Il rischio di avviare a esecuzione una partitura convulsa, internamente soffocata da troppe intenzioni, conduce spesso all’aposiopesi, mentre l’indefinito prolungamento tematico, con il moltiplicarsi delle figure che possono in parte risultare equipollenti, potrebbero a loro volta portare alla saturazione poetica; Bonito scongiura questi sbocchi manieristici restando fedele all’urgenza di adempiere fino in fondo il rito della scrittura: «Ripetilo il nome / ripetilo senza / fermarti nel nome / passaci dentro / come un’assenza / di piaga ripetilo fino / a che non avrà / più dominio»

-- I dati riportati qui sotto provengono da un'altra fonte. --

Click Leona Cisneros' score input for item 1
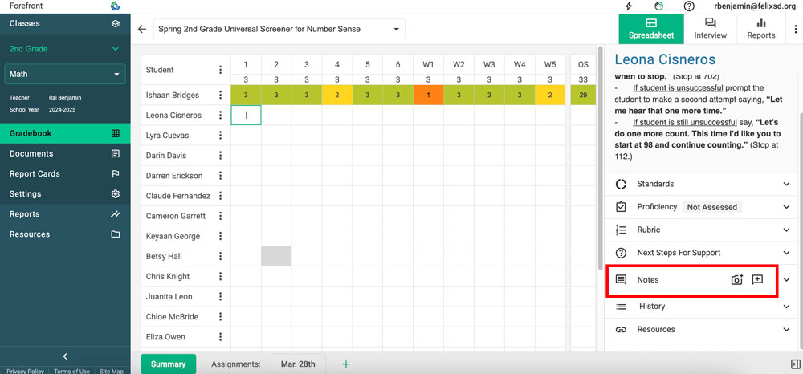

Il duplice impegno dell’autore, critico e poetico, trova un felice connubio nelle due ultime pubblicazioni parallele: Il canto della crisalide, che prende in esame in particolare l’esperienza poetica di Pascoli e quella di Lubrano (ma entrambe rivisitate sulla spinta della modernità, che trapela nel richiamo costante ad altri autori a noi più vicini, ma anche nei frequenti riferimenti alla vicenda personale), e Campo degli orfani, ambedue riposti sotto l’egida della figura materna, perduta e restituita a una chiarezza totalizzante, indice tuttavia non di regressione ma di doloroso progresso nella verità: «La parola è presenza, dentro la vita», conferma egli stesso. «La vita è in-fantia, la parola è ‘uscita dall’infanzia’, da ciò che non si può dire. L’infanzia è madre della memoria e dell’attesa, madre indicibile della parola». Il particolare orfismo di questo poeta non ha nulla a che fare, dunque, con un mito ingenuo dell’origine, che cede il campo alla lamentazione astratta, ma semmai con quello della concretissima perdita che nell’origine si inscrive: «Nella morte (“luogo” in cui “nulla” accade, cui tutto ritorna – anamnesi della voce, del canto, all’indietro – risalendo), dunque, l’unica condizione creaturale e originaria, la sua più intima sostanza – nella presenza e nella sua imminenza. Nudità, silenzio, pietà, esilio, amore. A tanto la parola deve rendersi. A questo incontro. A questo colloquio disperato». La morte, dunque, deve incidere nella scrittura la disperazione, per umiliare ogni possibile compiacimento, tanto più insidioso quando un poeta, come avviene per Pascoli, rintraccia la propria cifra nella condizione dell’orfanità, ovvero dell’essere figlio all’ombra della morte materna. «La madre è l’orizzonte del puer. La madre è limen. Il figlio resta sempre ai margini della madre». La nascita stessa avviene nel crisma del lutto, del distacco originario, ma sondare questa verità non è, come si diceva, volgersi nostalgicamente all’indietro, ma proseguire secondo l’unica via possibile alla creazione, che non è conquista ma accoglimento: «La scrittura come la vita non è un processo di rivelazione, piuttosto un lento denudamento di quanto si è. Il punto di partenza della poesia non è il suo punto di partenza, ma quello che le resta. Il silenzio, la solitudine, permanenti, sono le forme sceniche in cui il mondo non sa stare, né resistere. Sono il teatro crudele in cui il mondo è costretto a recitarsi fino all’autodilaniamento».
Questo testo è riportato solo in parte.